::: Dataset extract :::

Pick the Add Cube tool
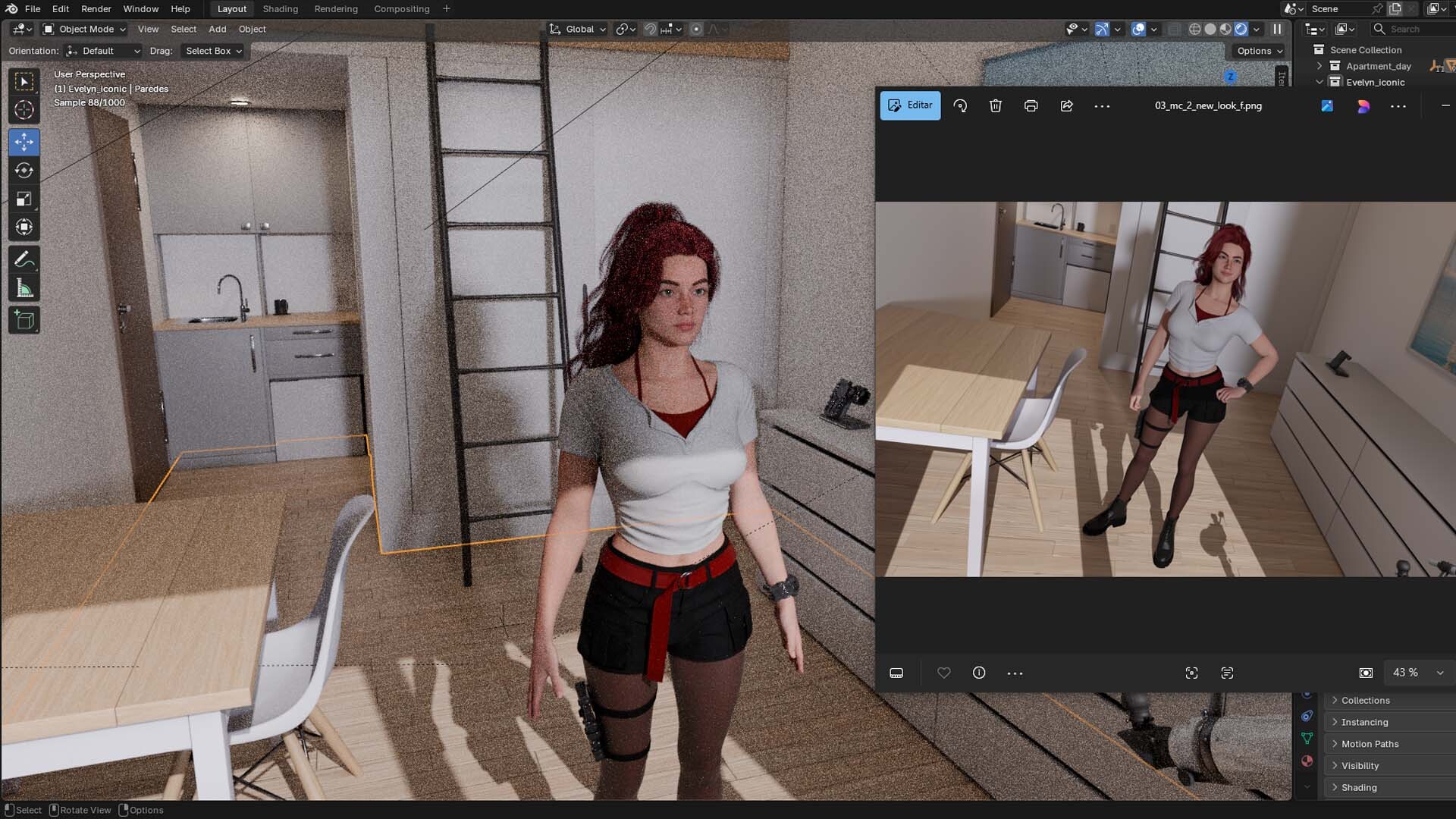 (24, 320)
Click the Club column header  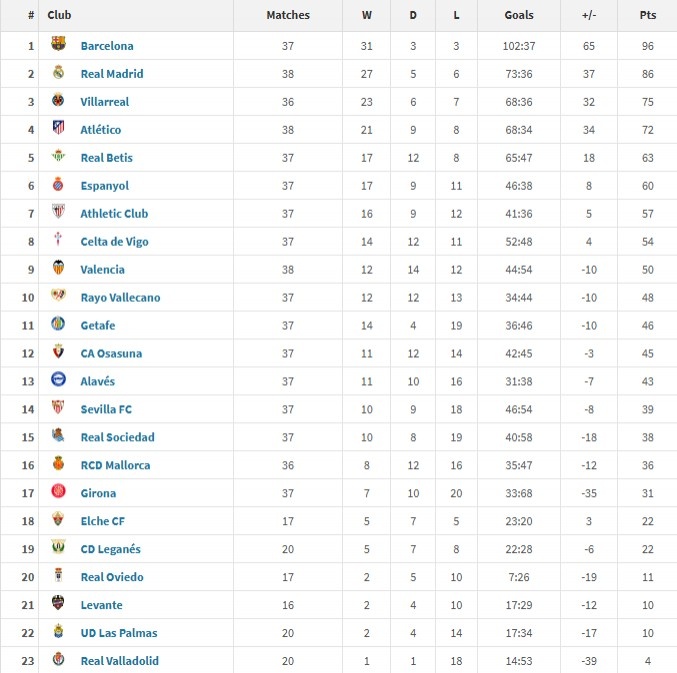click(59, 15)
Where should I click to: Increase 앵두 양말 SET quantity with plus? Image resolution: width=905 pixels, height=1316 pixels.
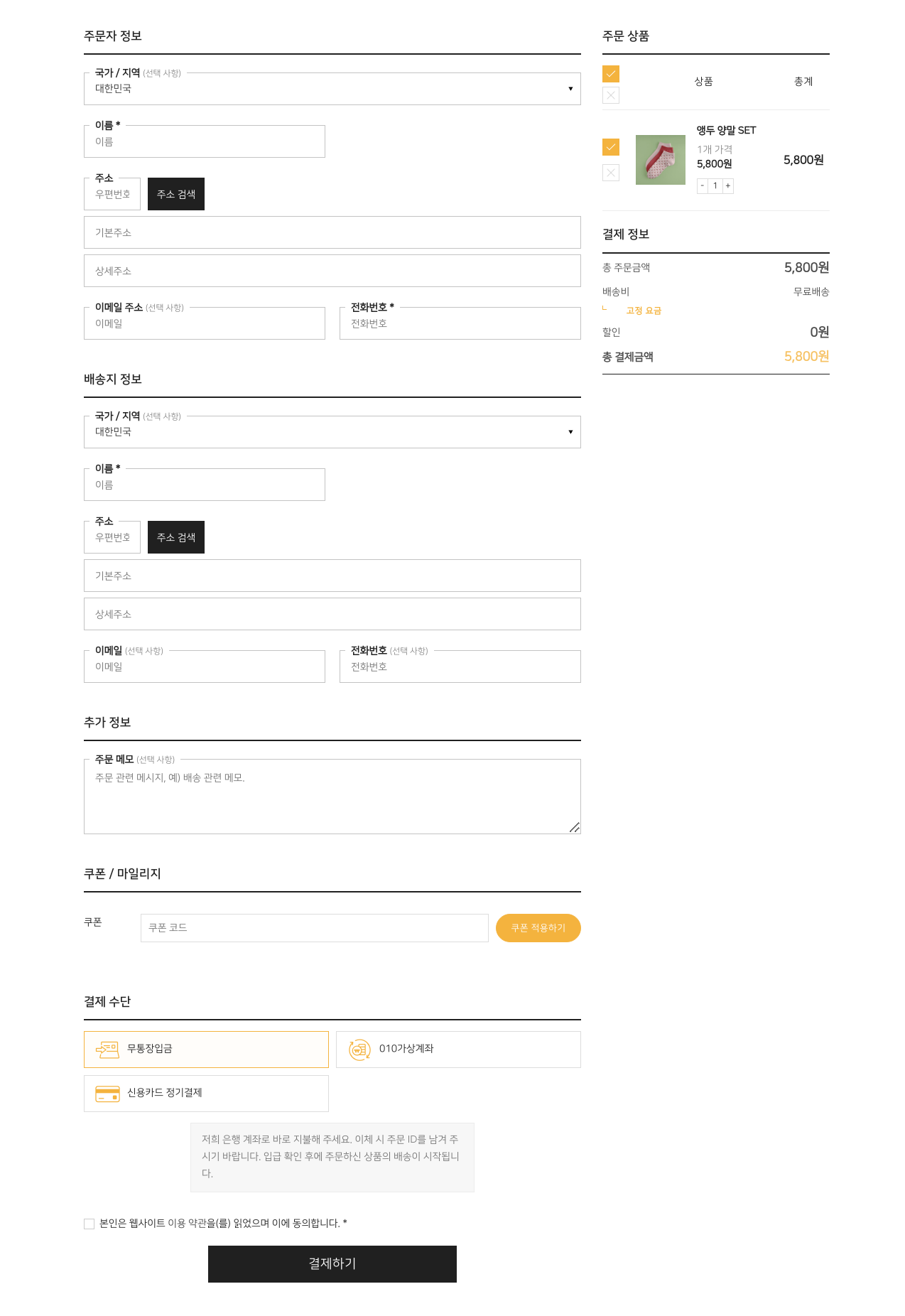coord(727,185)
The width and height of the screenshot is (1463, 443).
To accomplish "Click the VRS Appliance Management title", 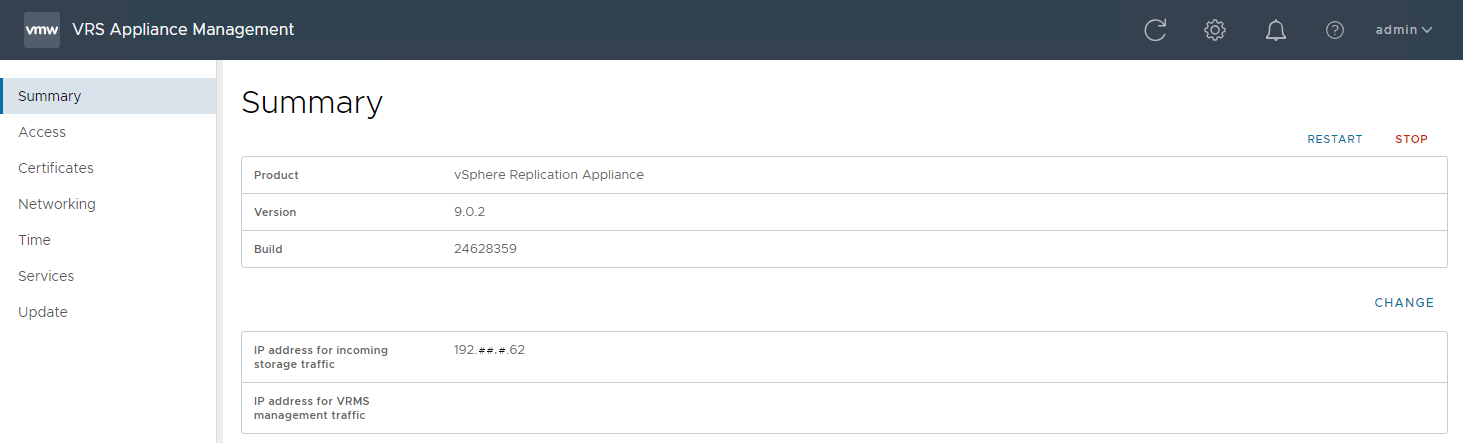I will 183,30.

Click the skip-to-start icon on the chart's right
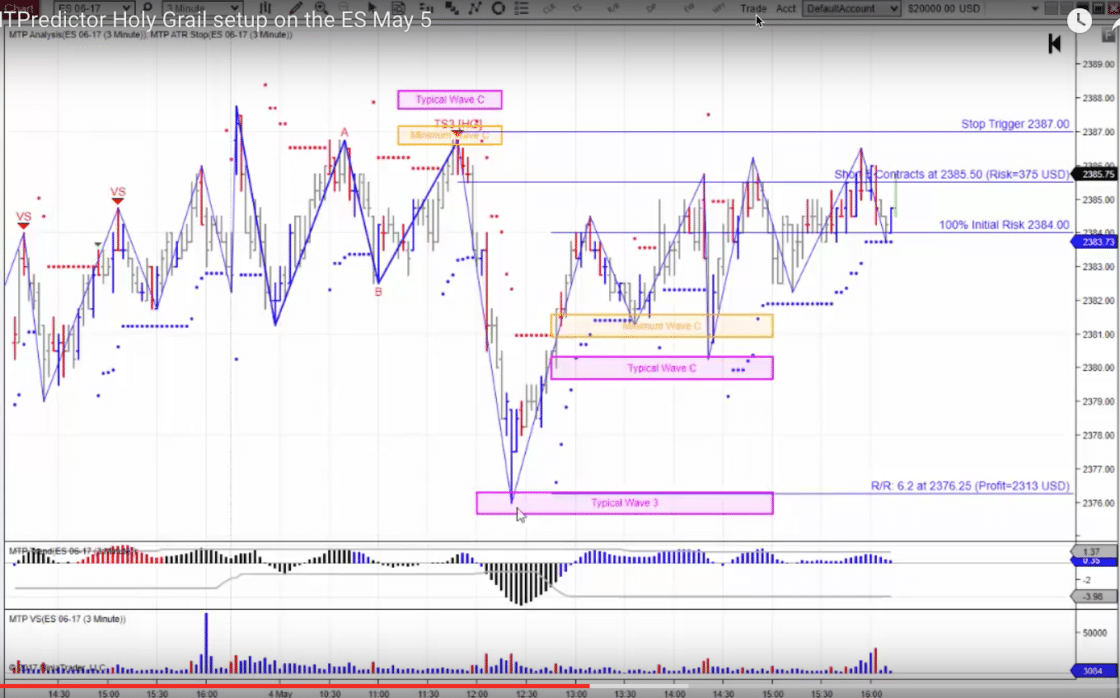(x=1053, y=43)
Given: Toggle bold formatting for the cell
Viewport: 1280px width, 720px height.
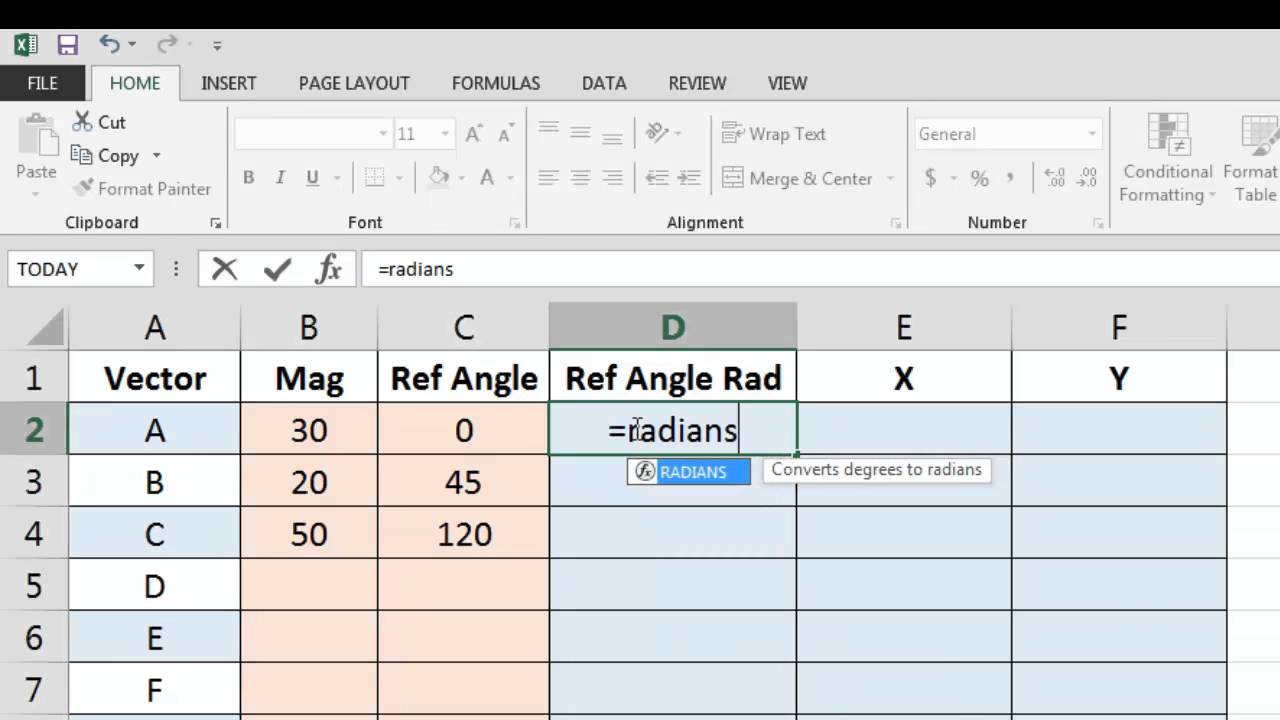Looking at the screenshot, I should click(x=248, y=177).
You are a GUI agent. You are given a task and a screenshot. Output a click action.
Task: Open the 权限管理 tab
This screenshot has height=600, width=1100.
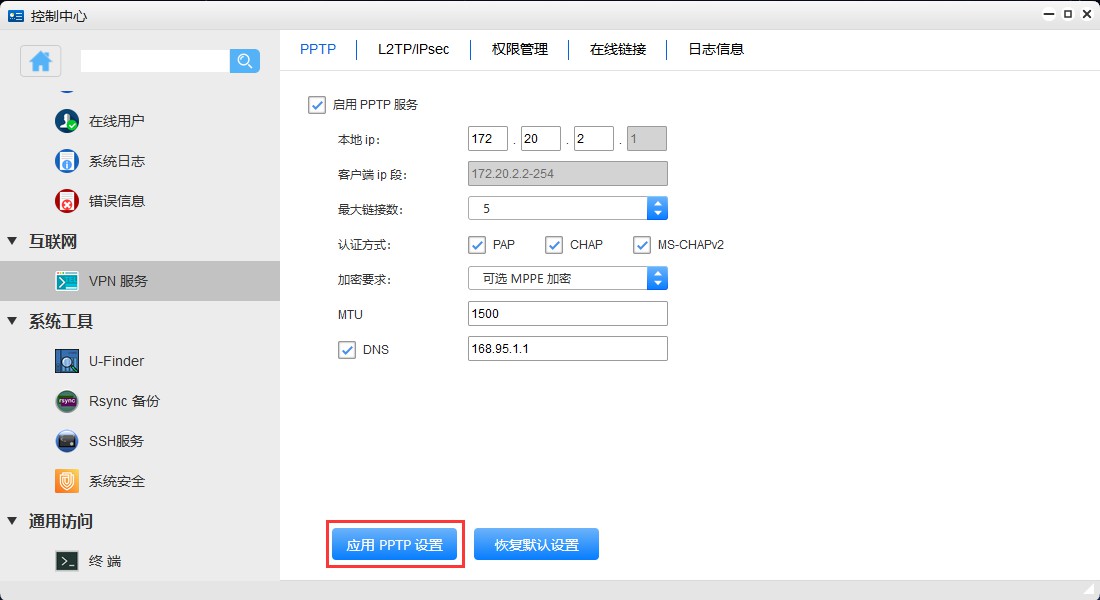[x=518, y=48]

:::

With the pictures omitted, copy exactly the lines from the line that contains "Given: Toggle bold formatting for the cell" through the end of the material.

Solution to the exercise:
Given: Toggle bold formatting for the cell
Viewport: 1280px width, 720px height.
Looking at the screenshot, I should click(x=248, y=177).
You are a GUI agent. You are given a task and a screenshot. Output a click action.
Task: Open the 权限管理 tab
This screenshot has height=600, width=1100.
[x=518, y=48]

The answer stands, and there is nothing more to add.